Centro de Treinamento do Exército de Eutsi

A intensificação dos treinos fora necessária, nisso os dois rawines concordaram. Exceto a indisposição geral — justificável, tendo em vista que a maioria dos recrutas não era composta por guerreiros profissionais — e os danos na sala de reuniões do Centro de Treinamento, o primeiro dia do treinamento intensivo corria dentro dos conformes.

A parede perfurada por um soco furioso de Luuk, em resposta à proposição feita por Zoya, parecera um péssimo prenúncio à princípio. A capitã tinha solicitado uma segunda opinião sabendo o quanto ele se oporia. Contudo, a vontade de ter sua estratégia arriscada validada e a insegurança levaram-na a ignorar a indignação do seu imediato.

Expor ideias e argumentos para uma pessoa indisposta foi uma árdua tarefa, entretanto, provou-se mais frutífera do que pensara. Mesmo com a má recepção dele, chegaram a um consenso. Convencera-o com um apelo do qual não se orgulhava de ter se aproveitado, um argumento capcioso envolvendo uma certa terráquea.

No fim, depois de Luuk esbravejar e afundar o punho na parede, recebeu o apoio dele. Então, atingiu-lhe a sensação de que estava no caminho certo. E o caminho certo nunca é o mais fácil, reforçou para si mesma ao caminhar pela estrada de ladrilhos dourados, em direção ao setor de práticas.

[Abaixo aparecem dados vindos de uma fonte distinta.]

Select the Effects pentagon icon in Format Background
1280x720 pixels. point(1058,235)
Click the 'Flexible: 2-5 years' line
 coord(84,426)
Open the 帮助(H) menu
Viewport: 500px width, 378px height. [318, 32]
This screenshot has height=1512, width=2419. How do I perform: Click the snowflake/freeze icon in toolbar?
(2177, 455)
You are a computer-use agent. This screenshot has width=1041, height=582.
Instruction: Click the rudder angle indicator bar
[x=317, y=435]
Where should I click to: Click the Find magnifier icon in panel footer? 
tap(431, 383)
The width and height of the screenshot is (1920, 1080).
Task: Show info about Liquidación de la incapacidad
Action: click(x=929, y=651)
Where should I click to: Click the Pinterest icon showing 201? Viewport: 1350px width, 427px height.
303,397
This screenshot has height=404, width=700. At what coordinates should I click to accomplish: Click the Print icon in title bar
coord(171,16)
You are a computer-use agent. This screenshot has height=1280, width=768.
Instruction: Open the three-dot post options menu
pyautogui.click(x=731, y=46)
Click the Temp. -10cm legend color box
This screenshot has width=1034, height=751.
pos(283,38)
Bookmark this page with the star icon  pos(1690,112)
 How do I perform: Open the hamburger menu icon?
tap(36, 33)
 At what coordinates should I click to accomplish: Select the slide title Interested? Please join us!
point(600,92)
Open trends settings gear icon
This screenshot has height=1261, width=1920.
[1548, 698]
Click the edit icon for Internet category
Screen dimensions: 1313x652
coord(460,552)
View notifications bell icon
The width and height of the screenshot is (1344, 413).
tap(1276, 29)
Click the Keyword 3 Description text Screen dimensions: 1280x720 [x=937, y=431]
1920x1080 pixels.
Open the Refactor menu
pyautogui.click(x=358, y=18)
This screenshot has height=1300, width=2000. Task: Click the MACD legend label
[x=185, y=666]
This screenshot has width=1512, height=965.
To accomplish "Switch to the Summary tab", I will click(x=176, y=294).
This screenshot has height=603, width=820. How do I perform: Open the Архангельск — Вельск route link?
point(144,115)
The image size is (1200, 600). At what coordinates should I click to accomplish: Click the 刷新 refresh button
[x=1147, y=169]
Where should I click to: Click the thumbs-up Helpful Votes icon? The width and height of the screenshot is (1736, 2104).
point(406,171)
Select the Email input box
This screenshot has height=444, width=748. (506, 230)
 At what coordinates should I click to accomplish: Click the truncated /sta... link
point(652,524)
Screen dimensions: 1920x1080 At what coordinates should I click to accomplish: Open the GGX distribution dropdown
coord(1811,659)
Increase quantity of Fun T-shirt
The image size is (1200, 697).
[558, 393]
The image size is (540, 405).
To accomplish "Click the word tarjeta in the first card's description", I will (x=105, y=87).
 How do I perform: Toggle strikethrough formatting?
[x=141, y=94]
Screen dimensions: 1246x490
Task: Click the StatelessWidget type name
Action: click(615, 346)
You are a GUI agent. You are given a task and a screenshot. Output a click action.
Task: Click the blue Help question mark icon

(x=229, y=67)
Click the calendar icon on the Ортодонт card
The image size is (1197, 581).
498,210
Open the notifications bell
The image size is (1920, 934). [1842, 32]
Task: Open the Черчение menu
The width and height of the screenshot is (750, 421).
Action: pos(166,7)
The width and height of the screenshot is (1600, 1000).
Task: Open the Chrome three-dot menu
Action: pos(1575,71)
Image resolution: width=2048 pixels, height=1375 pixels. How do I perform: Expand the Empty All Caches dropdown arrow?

Vislumbrou o portal da Arena, no qual as pérolas refletiam a luz do incipiente sol nascente, erguendo-se acima da linha do horizonte, revestindo-se de pompa. Acolheu, satisfeita, o fato de que estava se dirigindo ao lugar onde o treinamento havia começado com o propósito de instituir um novo começo. Era um evento circular e coeso. Isso muito lhe agradava. Dava a sensação de controle, "repelia" os tão odiados imprevistos, deixava tudo nos conformes e, o mais importante, aquietava a alma de Zoya.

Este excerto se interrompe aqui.